◆ **PROBLEM TO SOLVE**:
From the listing below, pull out every line where the string "will" appears.

◆ **RAW DATA**:
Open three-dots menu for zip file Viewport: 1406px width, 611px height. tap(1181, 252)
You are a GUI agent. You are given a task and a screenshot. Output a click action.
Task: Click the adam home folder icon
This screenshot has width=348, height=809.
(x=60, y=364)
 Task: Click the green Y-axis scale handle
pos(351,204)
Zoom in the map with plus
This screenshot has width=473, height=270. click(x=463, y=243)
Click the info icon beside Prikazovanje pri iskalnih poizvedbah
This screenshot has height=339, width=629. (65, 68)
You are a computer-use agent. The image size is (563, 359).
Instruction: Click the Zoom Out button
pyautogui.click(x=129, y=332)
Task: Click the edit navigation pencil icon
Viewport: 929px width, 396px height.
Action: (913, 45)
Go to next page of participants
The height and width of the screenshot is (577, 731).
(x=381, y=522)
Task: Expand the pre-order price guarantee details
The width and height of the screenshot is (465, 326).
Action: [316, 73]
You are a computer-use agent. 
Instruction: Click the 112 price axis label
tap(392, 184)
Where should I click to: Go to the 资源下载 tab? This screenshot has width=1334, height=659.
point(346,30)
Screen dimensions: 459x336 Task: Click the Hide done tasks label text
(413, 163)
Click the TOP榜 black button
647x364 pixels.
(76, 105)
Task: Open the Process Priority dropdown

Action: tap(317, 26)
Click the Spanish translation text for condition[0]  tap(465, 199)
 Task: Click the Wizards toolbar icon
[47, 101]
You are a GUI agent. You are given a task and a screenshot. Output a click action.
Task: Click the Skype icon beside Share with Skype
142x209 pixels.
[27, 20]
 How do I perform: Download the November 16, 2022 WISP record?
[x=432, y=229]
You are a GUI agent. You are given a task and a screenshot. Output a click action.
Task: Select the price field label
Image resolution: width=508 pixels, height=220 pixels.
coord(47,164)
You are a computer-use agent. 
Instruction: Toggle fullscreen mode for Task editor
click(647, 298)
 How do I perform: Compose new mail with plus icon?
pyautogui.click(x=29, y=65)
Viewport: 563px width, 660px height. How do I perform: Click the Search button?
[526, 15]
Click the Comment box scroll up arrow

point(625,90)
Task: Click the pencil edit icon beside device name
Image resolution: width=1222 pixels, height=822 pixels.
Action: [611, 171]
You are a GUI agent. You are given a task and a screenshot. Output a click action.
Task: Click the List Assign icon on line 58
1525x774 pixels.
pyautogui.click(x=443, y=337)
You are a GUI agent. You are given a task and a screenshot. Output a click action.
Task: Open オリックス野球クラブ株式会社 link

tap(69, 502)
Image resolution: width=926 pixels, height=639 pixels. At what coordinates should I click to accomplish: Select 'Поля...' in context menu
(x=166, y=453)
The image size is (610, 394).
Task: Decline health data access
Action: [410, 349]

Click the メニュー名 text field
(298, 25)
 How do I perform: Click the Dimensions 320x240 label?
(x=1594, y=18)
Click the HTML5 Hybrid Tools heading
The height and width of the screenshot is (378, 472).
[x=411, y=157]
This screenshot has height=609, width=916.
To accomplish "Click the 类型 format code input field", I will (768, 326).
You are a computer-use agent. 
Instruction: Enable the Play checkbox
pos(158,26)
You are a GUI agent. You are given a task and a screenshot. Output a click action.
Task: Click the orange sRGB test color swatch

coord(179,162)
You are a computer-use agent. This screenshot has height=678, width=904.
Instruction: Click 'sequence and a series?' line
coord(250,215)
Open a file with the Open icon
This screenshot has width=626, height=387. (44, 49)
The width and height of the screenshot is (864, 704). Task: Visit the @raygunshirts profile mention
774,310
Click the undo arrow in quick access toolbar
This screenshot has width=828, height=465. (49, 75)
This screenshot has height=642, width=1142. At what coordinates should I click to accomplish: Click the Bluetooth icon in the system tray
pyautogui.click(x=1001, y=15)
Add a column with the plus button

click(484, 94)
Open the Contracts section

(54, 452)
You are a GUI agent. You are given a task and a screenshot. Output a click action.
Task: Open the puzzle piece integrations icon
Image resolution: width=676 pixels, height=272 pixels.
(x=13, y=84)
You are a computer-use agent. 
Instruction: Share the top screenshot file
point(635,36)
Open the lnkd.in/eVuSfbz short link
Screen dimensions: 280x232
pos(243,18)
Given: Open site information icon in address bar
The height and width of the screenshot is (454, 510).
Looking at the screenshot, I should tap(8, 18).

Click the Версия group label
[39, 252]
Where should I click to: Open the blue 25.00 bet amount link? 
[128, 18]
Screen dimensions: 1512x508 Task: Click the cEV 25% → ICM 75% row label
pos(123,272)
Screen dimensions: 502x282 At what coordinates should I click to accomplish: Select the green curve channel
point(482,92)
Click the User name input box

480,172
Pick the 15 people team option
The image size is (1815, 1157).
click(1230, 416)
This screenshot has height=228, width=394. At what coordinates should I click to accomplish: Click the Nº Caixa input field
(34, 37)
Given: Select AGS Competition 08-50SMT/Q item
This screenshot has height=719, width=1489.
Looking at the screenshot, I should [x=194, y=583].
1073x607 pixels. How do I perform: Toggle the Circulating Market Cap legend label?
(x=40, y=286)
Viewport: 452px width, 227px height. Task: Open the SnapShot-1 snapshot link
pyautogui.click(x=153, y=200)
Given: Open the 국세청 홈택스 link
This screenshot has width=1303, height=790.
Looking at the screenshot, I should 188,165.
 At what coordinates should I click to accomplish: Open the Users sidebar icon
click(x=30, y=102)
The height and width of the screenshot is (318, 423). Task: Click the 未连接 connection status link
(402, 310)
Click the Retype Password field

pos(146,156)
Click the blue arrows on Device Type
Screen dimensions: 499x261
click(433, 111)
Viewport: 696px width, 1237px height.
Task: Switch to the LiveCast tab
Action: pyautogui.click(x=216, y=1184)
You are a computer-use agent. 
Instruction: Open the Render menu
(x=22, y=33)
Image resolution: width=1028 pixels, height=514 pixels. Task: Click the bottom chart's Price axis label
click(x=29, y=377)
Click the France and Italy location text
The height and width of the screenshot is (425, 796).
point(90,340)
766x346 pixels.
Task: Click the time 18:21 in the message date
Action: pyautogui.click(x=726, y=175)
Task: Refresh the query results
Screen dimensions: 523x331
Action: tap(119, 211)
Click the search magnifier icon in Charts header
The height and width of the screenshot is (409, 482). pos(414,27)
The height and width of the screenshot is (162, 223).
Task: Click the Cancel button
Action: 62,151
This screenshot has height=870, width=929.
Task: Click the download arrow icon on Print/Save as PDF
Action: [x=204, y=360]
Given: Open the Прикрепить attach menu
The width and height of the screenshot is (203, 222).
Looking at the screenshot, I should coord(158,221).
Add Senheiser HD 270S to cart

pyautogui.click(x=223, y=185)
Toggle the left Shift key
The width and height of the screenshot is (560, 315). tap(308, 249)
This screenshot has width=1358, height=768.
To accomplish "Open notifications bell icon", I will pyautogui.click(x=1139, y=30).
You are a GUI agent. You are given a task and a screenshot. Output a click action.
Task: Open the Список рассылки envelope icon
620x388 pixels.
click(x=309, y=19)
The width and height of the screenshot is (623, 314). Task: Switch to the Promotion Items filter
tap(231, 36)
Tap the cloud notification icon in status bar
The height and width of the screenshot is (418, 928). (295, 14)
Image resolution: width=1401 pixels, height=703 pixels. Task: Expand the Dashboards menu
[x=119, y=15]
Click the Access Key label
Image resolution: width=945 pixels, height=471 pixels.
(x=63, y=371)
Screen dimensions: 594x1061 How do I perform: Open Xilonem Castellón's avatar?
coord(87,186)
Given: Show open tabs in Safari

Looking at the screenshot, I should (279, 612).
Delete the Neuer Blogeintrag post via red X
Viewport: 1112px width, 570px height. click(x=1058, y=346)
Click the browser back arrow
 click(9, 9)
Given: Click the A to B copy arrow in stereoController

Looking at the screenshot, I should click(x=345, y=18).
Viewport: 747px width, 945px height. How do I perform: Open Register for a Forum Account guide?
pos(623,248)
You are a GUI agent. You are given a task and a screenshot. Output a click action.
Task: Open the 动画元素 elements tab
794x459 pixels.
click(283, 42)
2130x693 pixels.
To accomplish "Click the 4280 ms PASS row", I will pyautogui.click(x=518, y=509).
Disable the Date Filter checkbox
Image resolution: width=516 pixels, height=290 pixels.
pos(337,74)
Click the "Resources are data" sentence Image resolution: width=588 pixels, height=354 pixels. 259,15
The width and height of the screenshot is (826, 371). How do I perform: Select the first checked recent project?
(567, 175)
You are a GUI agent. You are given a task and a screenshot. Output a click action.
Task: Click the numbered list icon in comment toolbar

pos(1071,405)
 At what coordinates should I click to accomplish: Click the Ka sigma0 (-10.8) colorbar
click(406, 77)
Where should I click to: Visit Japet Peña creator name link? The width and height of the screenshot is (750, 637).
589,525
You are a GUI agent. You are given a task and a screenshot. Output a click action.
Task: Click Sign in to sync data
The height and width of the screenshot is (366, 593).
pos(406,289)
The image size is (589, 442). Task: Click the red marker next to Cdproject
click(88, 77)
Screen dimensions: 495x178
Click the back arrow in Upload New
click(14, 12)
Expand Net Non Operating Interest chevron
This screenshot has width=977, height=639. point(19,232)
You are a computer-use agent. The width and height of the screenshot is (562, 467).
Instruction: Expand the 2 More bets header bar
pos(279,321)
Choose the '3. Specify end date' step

◆ **EXPECTED ANSWER**:
To accomplish "Click the 类型 format code input field", I will (768, 326).
To accomplish "Open notifications bell icon", I will pyautogui.click(x=1139, y=30).
To accomplish "Click the 4280 ms PASS row", I will pyautogui.click(x=518, y=509).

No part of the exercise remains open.